*** PROVIDED INFORMATION ***

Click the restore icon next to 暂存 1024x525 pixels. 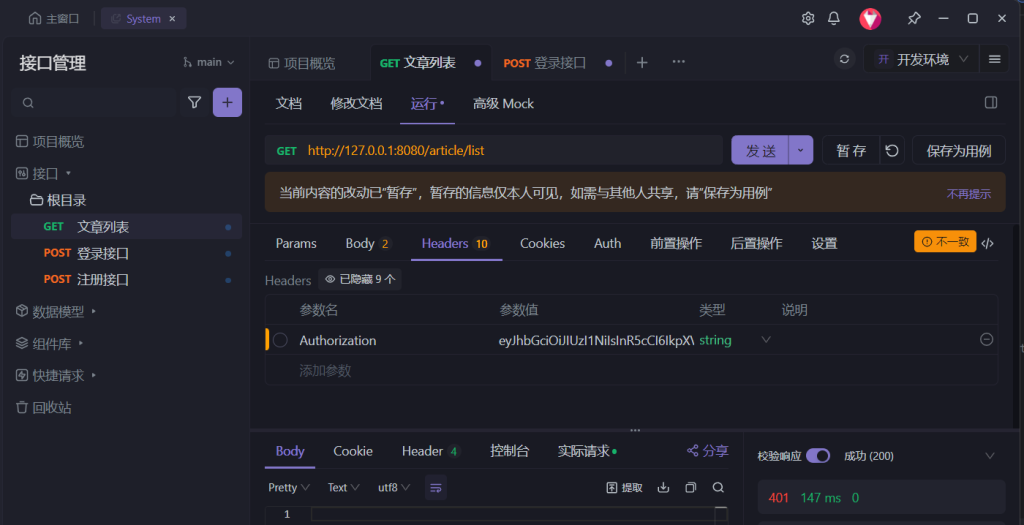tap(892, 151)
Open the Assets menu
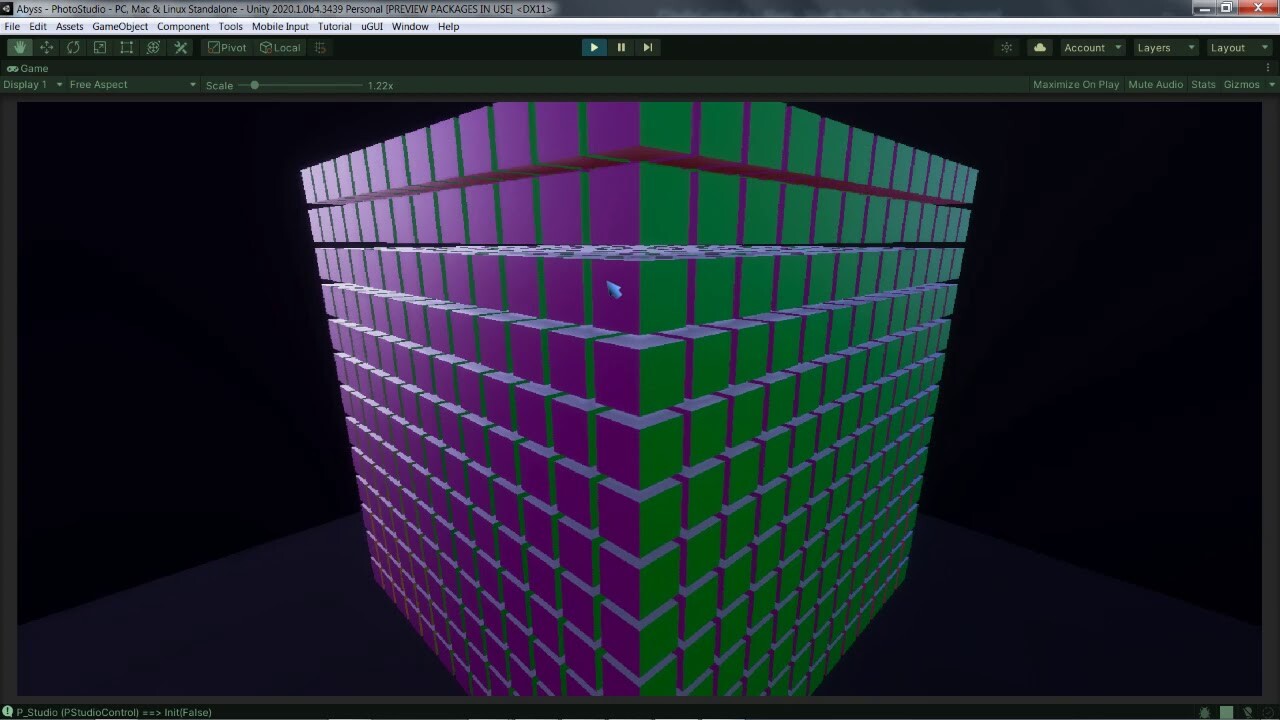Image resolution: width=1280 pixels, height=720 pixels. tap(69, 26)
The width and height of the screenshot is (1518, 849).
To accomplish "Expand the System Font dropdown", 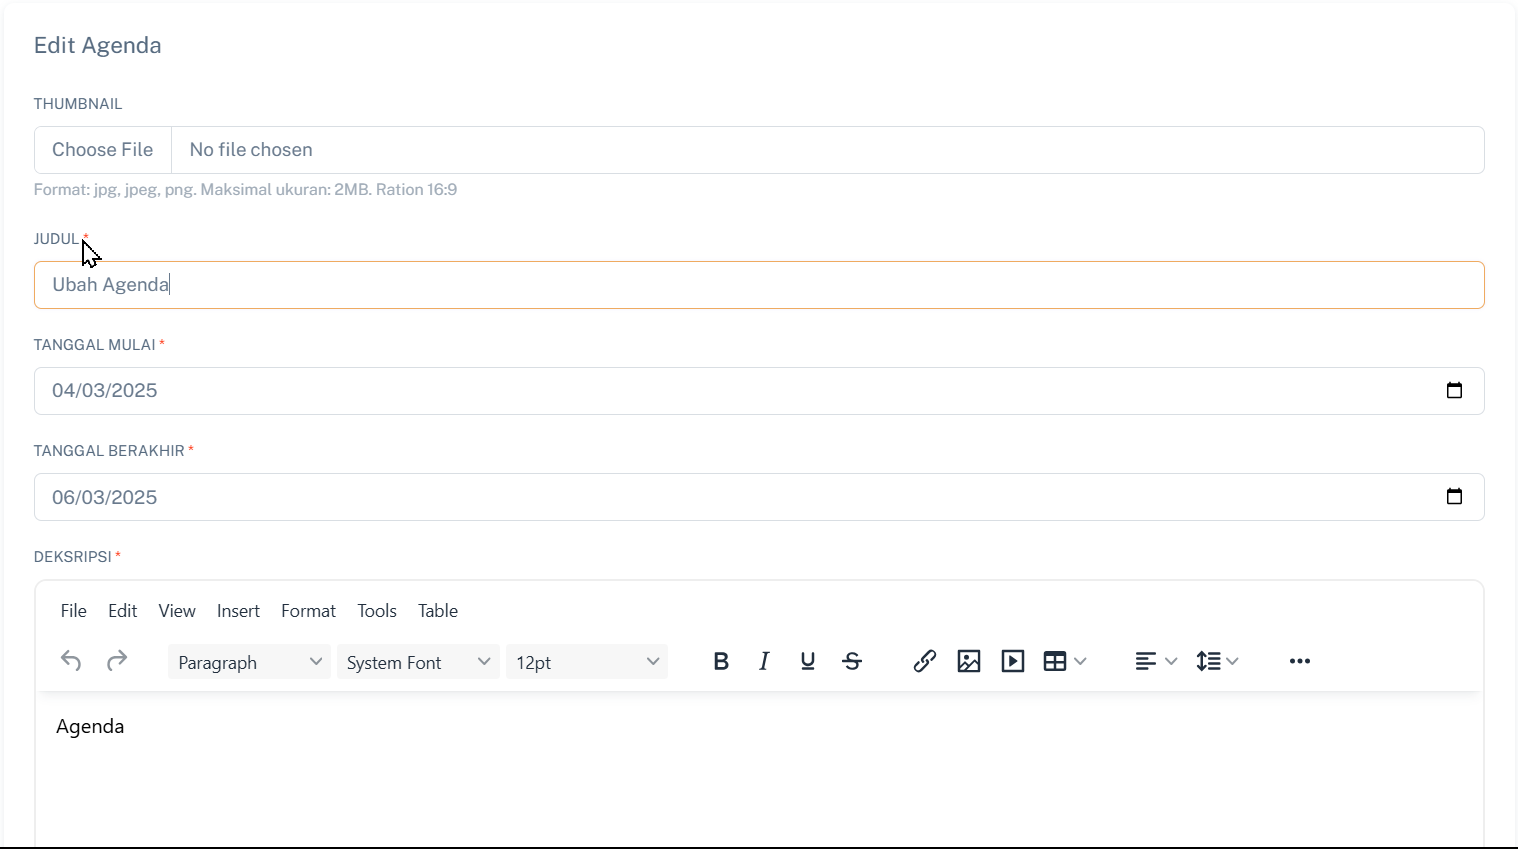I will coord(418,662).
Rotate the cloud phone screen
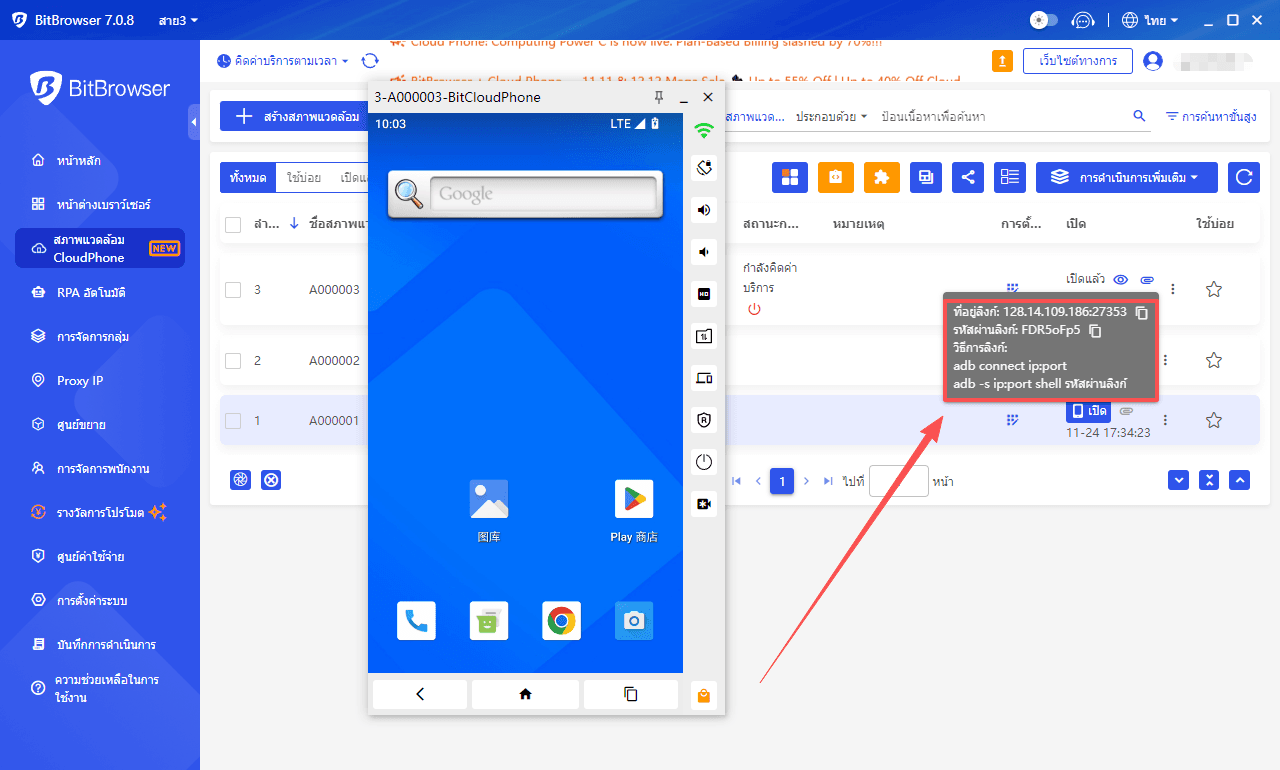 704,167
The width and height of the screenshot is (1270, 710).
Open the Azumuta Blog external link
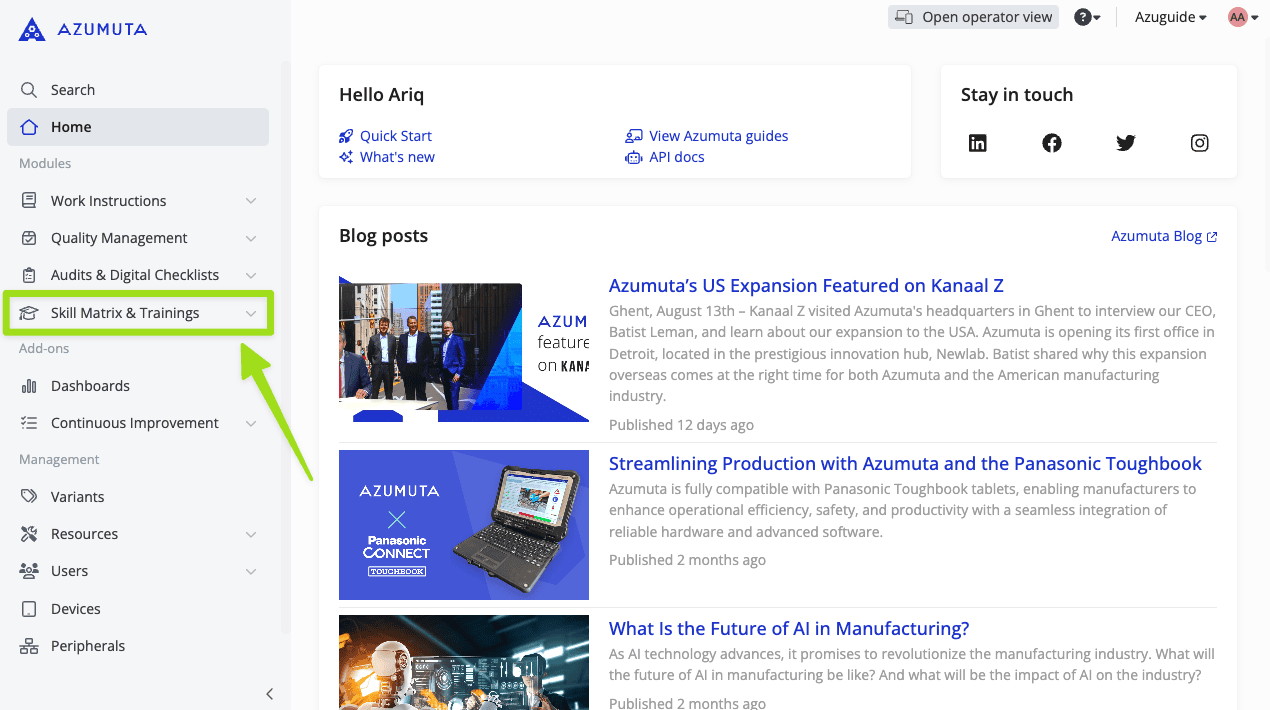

***

▸ **EXERCISE BRIEF**
Please copy the records starting with the line that contains "The width and height of the screenshot is (1270, 710)." and going on through the end of the records, leaving out the pictures.

▸ **ANSWER TO THIS TASK**
The width and height of the screenshot is (1270, 710).
Open the Azumuta Blog external link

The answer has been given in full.